◆ **Required action**
With pictures left out, please repeat word for word the lines from the one containing "The image size is (1568, 759)." through the end of the records.

─── Source material

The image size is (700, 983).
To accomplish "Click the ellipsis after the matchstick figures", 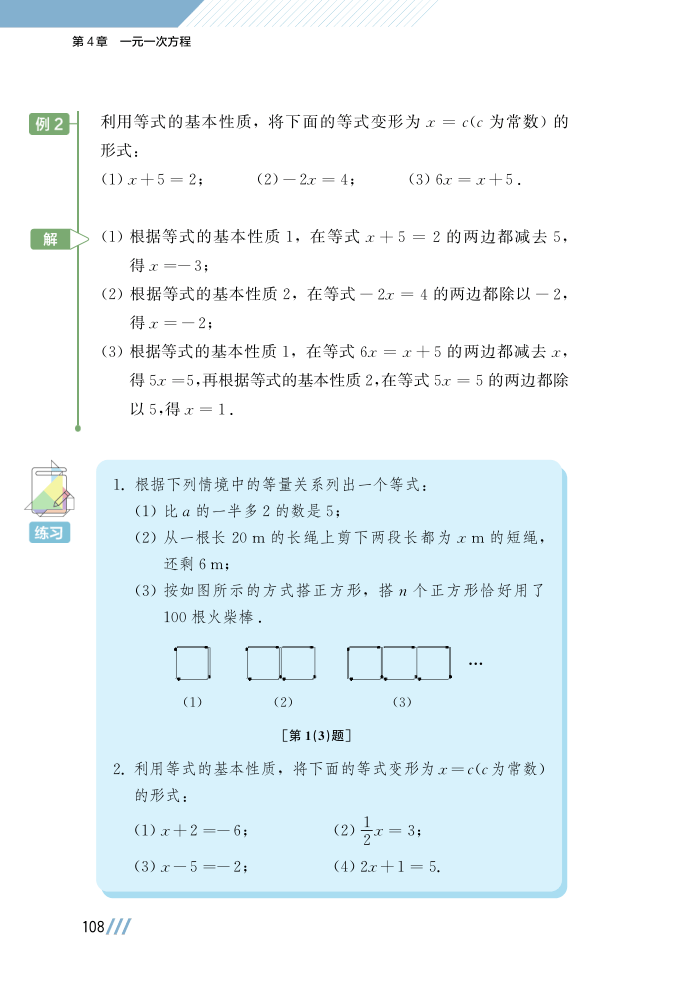I will click(x=476, y=664).
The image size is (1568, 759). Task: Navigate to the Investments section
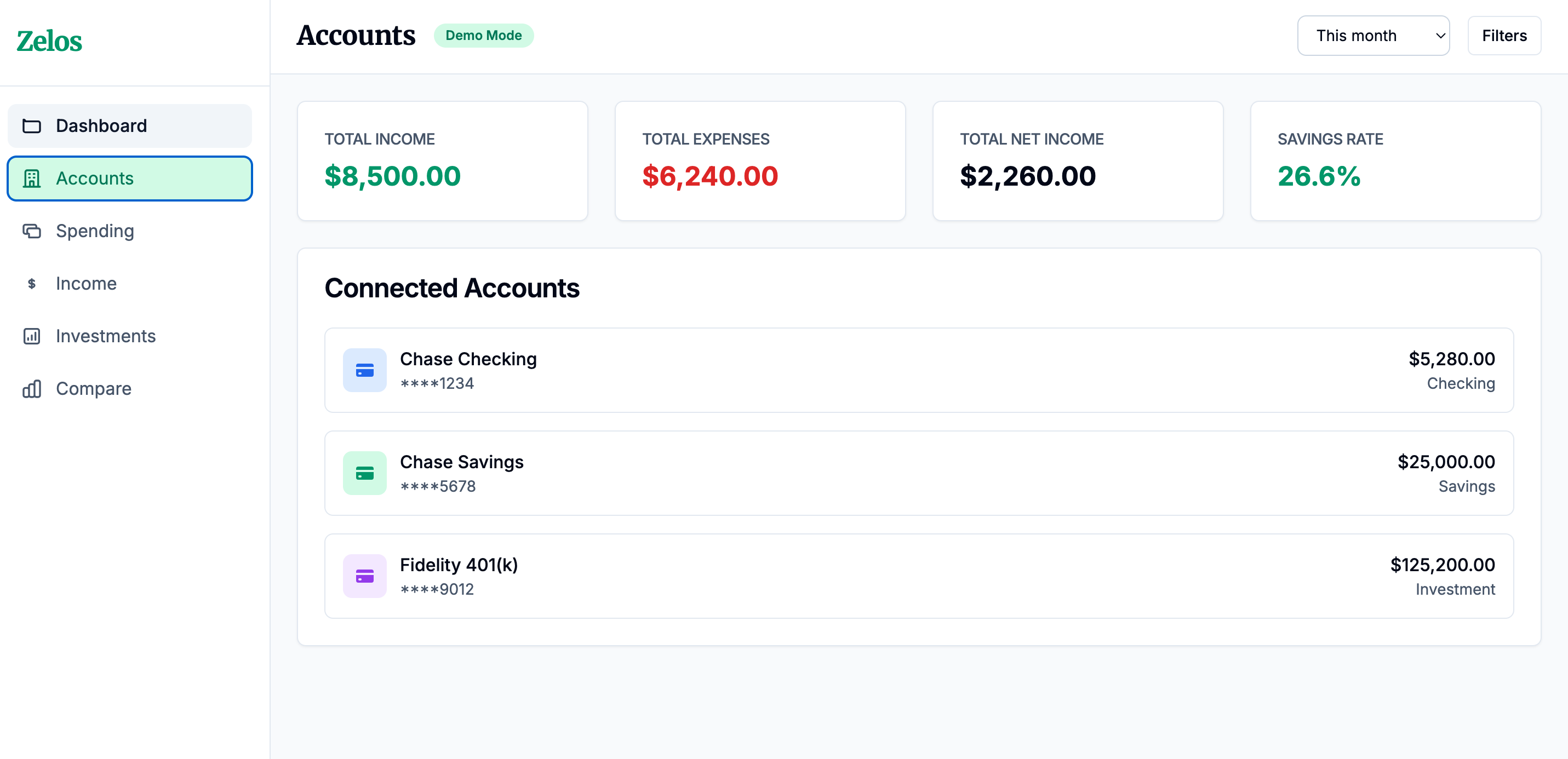pyautogui.click(x=106, y=336)
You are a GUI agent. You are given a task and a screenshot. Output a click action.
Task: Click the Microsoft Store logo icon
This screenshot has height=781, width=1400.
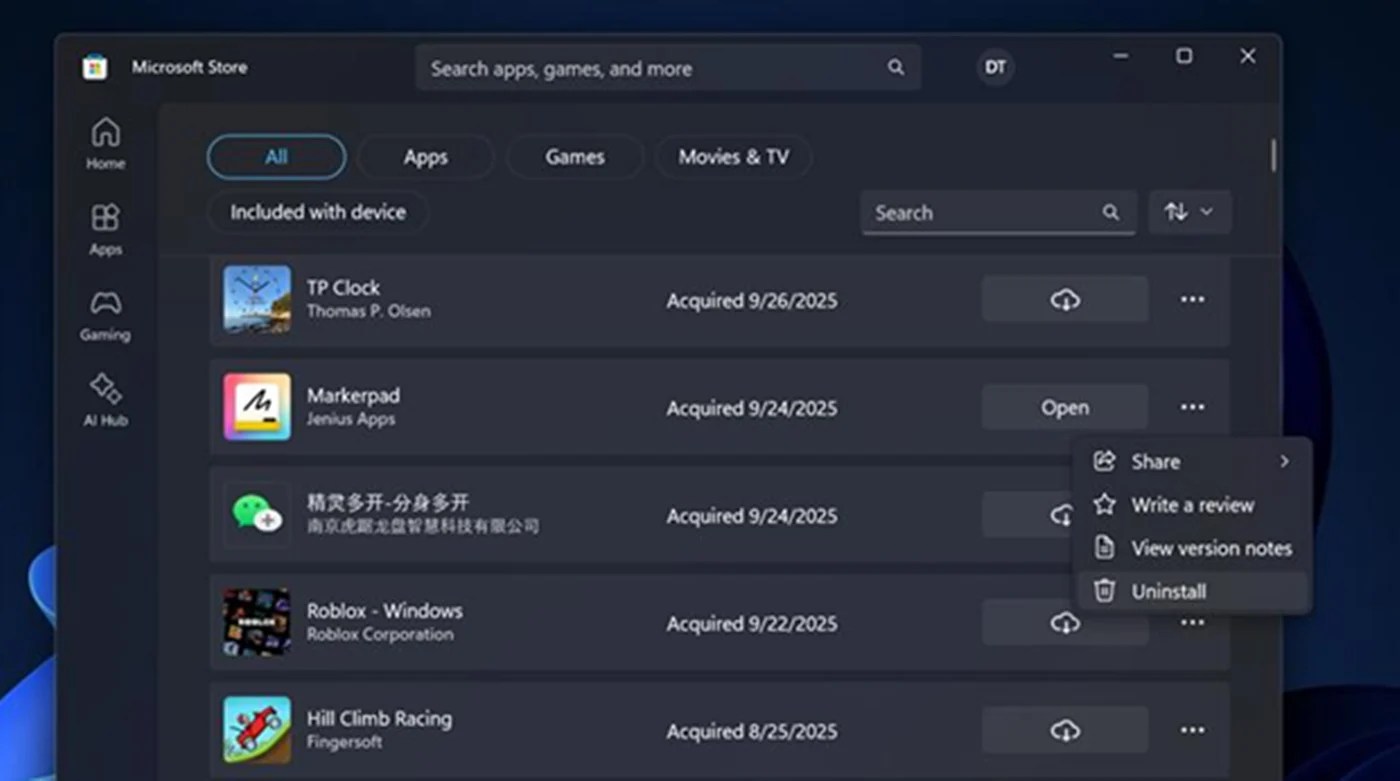94,66
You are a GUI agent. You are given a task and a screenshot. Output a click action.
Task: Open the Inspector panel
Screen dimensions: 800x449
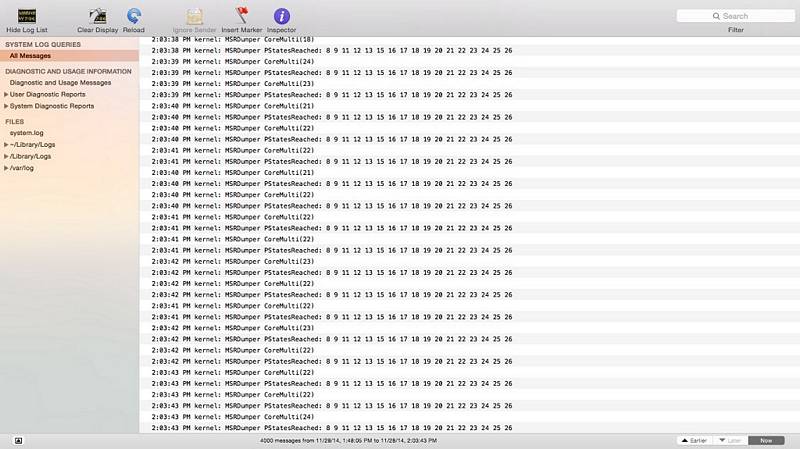click(282, 16)
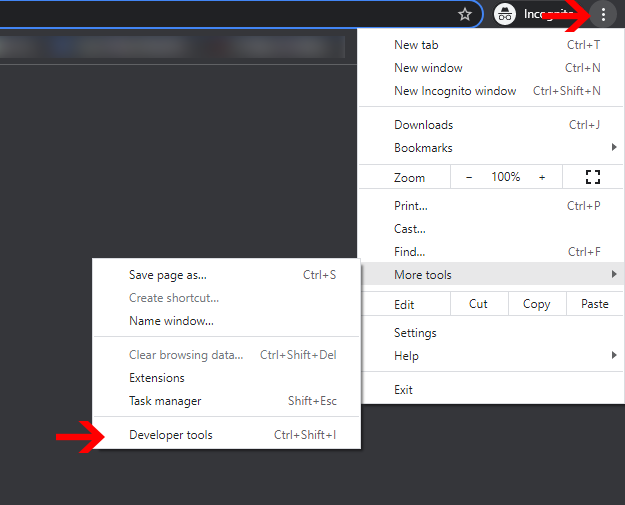Select New tab menu item

point(416,45)
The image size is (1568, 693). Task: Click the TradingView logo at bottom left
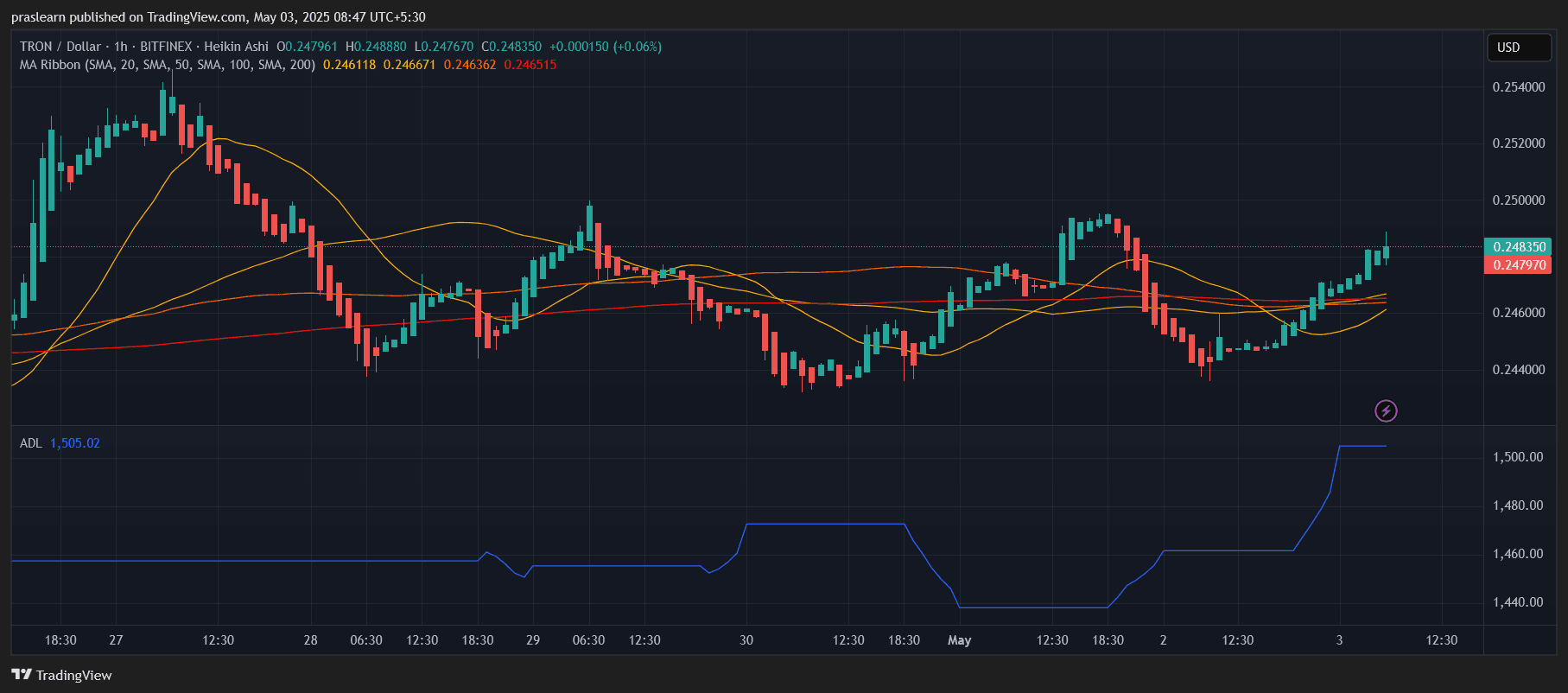(62, 675)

──────

◆ **Answer for the task**
The image size is (1568, 759). Task: Navigate to the Investments section
pyautogui.click(x=106, y=336)
You are a GUI agent. You are given a task and a screenshot. Output a click action.
Task: Click the Microsoft Store logo icon
This screenshot has height=781, width=1400.
94,66
You are a GUI agent. You are given a task and a screenshot. Output a click action.
Task: Open the Inspector panel
Screen dimensions: 800x449
click(282, 16)
Select New tab menu item

point(416,45)
The image size is (1568, 693). Task: Click the TradingView logo at bottom left
(62, 675)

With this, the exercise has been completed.